Records for finding described items:
--------------------
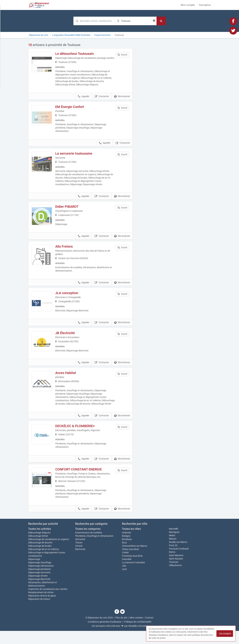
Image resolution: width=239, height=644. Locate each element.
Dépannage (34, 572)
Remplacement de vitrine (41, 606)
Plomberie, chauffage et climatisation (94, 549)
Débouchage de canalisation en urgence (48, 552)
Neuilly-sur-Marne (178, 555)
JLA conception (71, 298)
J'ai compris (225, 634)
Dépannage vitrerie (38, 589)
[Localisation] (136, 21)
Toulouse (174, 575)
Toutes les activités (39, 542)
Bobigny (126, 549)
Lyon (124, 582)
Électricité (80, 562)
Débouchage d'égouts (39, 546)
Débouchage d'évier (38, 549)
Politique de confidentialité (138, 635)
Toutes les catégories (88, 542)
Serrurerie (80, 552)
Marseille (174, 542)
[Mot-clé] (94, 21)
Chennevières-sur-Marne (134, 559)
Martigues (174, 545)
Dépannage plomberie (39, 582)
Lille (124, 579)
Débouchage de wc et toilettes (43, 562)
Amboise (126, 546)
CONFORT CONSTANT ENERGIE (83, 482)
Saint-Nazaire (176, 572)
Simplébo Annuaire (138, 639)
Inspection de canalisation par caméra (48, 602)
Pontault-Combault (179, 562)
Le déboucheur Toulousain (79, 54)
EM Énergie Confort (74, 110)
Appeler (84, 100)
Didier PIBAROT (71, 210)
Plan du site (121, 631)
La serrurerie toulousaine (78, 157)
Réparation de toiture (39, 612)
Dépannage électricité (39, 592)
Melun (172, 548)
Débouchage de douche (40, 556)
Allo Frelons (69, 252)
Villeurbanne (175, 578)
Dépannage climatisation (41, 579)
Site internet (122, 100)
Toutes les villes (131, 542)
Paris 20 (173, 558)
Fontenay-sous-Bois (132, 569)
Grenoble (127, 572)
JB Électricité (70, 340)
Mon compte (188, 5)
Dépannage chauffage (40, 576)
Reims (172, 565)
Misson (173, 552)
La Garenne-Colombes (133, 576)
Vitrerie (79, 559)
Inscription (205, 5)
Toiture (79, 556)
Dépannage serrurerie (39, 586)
--------------------
The request: Express the records above as a JSON list of strings with one string for each line. Skip blank lines and leave the picture out.

Task answer:
[
  "Image resolution: width=239, height=644. Locate each element.",
  "Dépannage (34, 572)",
  "Remplacement de vitrine (41, 606)",
  "Plomberie, chauffage et climatisation (94, 549)",
  "Débouchage de canalisation en urgence (48, 552)",
  "Neuilly-sur-Marne (178, 555)",
  "JLA conception (71, 298)",
  "J'ai compris (225, 634)",
  "Dépannage vitrerie (38, 589)",
  "[Localisation] (136, 21)",
  "Toulouse (174, 575)",
  "Toutes les activités (39, 542)",
  "Bobigny (126, 549)",
  "Lyon (124, 582)",
  "Électricité (80, 562)",
  "Débouchage d'égouts (39, 546)",
  "Débouchage d'évier (38, 549)",
  "Politique de confidentialité (138, 635)",
  "Toutes les catégories (88, 542)",
  "Serrurerie (80, 552)",
  "Marseille (174, 542)",
  "[Mot-clé] (94, 21)",
  "Chennevières-sur-Marne (134, 559)",
  "Martigues (174, 545)",
  "Dépannage plomberie (39, 582)",
  "Lille (124, 579)",
  "Débouchage de wc et toilettes (43, 562)",
  "Amboise (126, 546)",
  "CONFORT CONSTANT ENERGIE (83, 482)",
  "Saint-Nazaire (176, 572)",
  "Simplébo Annuaire (138, 639)",
  "Inspection de canalisation par caméra (48, 602)",
  "Pontault-Combault (179, 562)",
  "Le déboucheur Toulousain (79, 54)",
  "EM Énergie Confort (74, 110)",
  "Appeler (84, 100)",
  "Didier PIBAROT (71, 210)",
  "Plan du site (121, 631)",
  "La serrurerie toulousaine (78, 157)",
  "Réparation de toiture (39, 612)",
  "Dépannage électricité (39, 592)",
  "Melun (172, 548)",
  "Débouchage de douche (40, 556)",
  "Allo Frelons (69, 252)",
  "Villeurbanne (175, 578)",
  "Dépannage climatisation (41, 579)",
  "Site internet (122, 100)",
  "Toutes les villes (131, 542)",
  "Paris 20 (173, 558)",
  "Fontenay-sous-Bois (132, 569)",
  "Grenoble (127, 572)",
  "JB Électricité (70, 340)",
  "Mon compte (188, 5)",
  "Dépannage chauffage (40, 576)",
  "Reims (172, 565)",
  "Misson (173, 552)",
  "La Garenne-Colombes (133, 576)",
  "Vitrerie (79, 559)",
  "Inscription (205, 5)",
  "Toiture (79, 556)",
  "Dépannage serrurerie (39, 586)"
]